Arendt was right about Nixon; the Republic stood. Things may yet turn out differently in our own crisis of the republic: Just as Reagan did more damage to the fundamental social safety net that sustains our country than Nixon did, so too Trump has far surpassed Reagan, and made breaches and inroads on civil liberties and freedoms of expression and of basic bodily autonomy that no prior Republican president would have dared.
In the face of deliberate deception—engendering self-deception and leading to full-on defactualization—we can still offer appeals to shared human frailty, and a belief in the durability of truth. Arendt reminds us that even would-be authoritarian lies, with their utter disregard of reality, do not last. It is that disregard of truth, that phoniness, that makes them inherently unstable. By describing the ways in which America in the 1970s (as again in 2025) fell into a crisis, she reminds us that the strong fabric of laws and a palpable American commitment to human equality and diversity are still present, albeit muted and obscured beneath the blanket of lies.
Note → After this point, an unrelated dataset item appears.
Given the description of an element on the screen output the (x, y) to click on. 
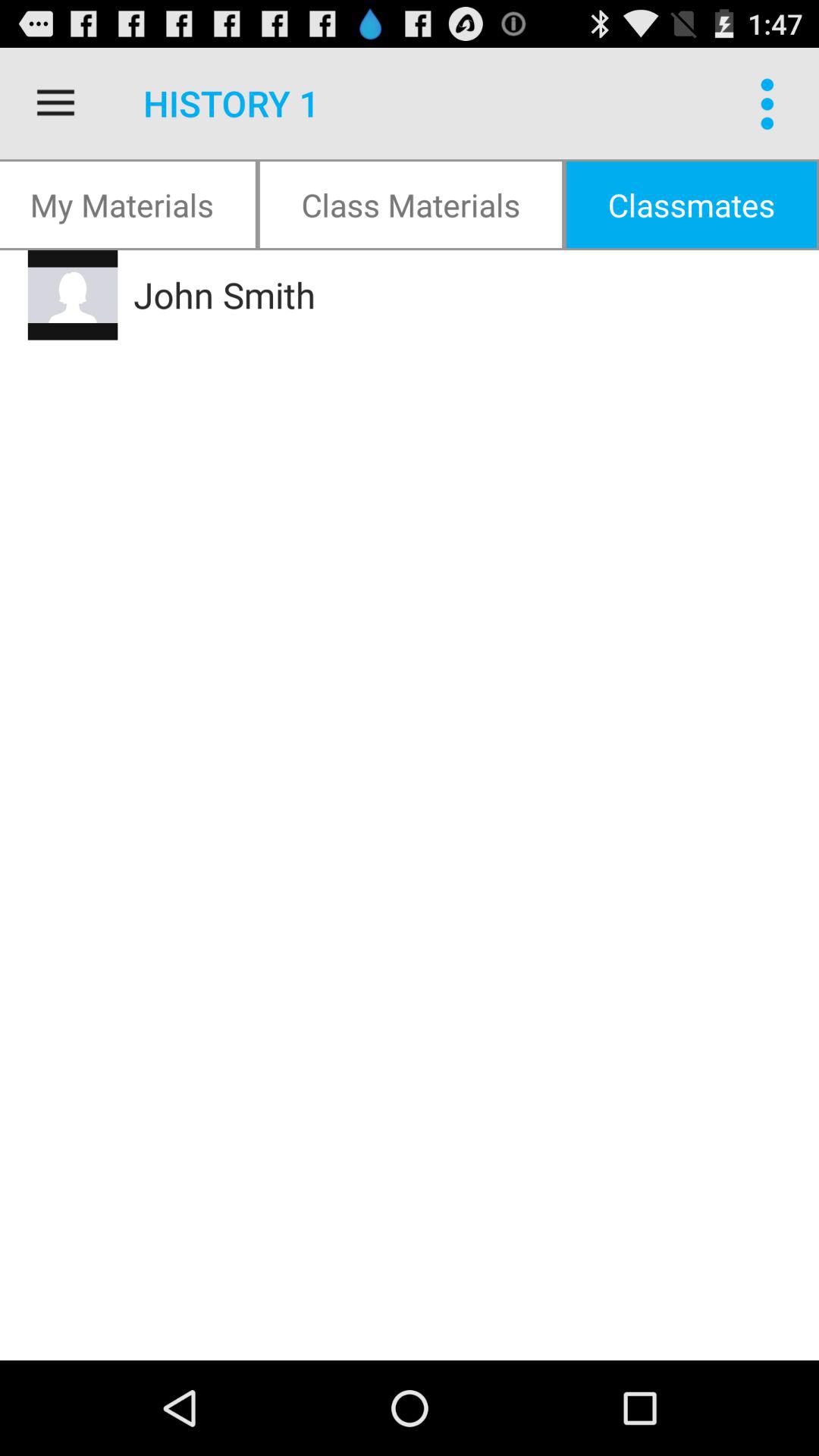
select the icon to the right of my materials item (410, 204)
Given the description of an element on the screen output the (x, y) to click on. 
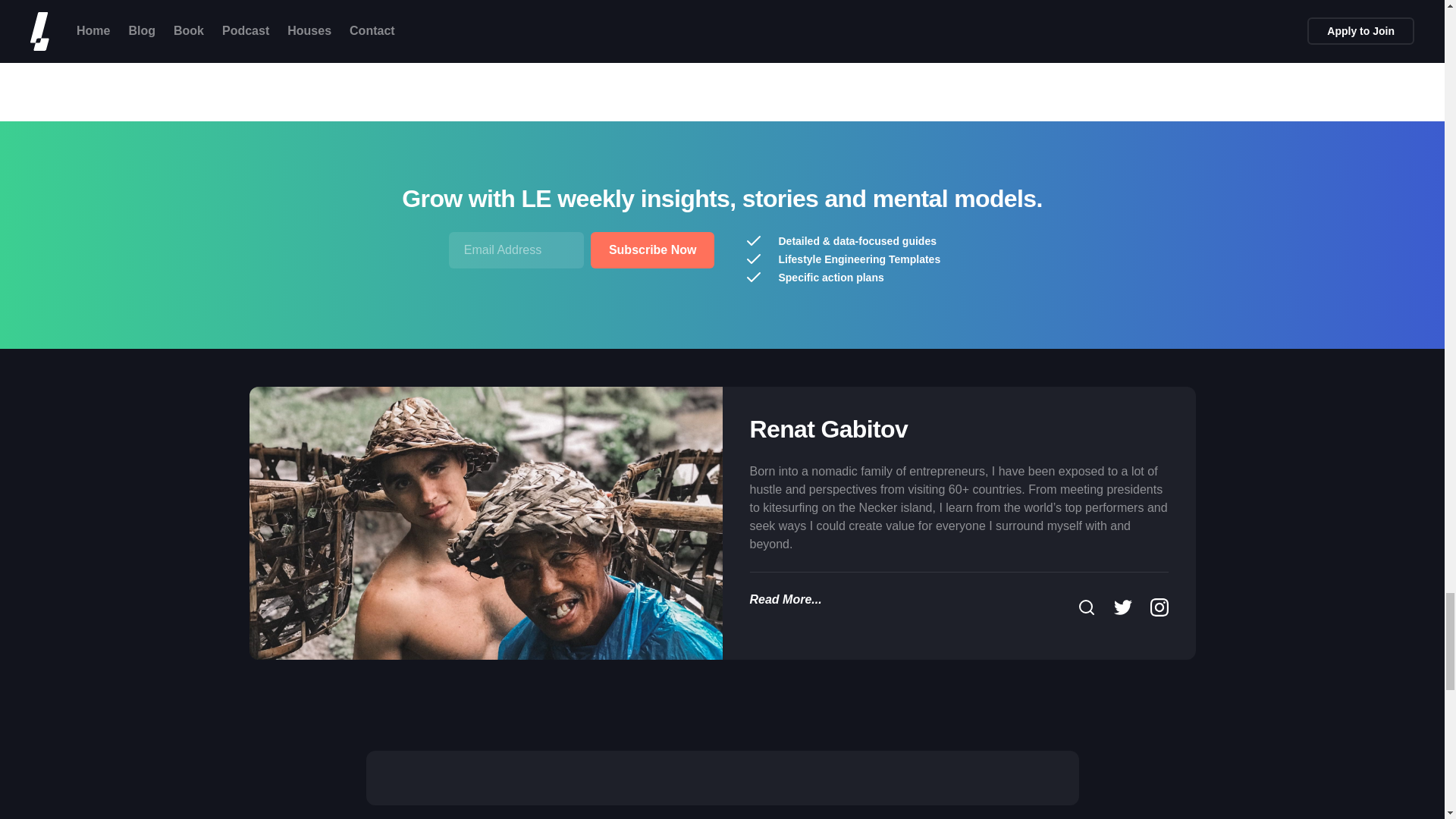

Havel wrote from inside a true authoritarian pit. Those who have been afflicted with anticipatory despair write as if we too were already in an American version: “Nobody can protect you” is a haunting refrain and a self-fulfilling prophecy. Any realistic opposition to Trump now involves countering (to borrow Frankfurt’s terms) bullshit and bluff. Arendt helps us identify the core elements and the essential weakness of a government that has lost touch with reality. She offers the road map that will let us skirt the crumbling edge of the pit they have dug for themselves and whomever else they can drag in.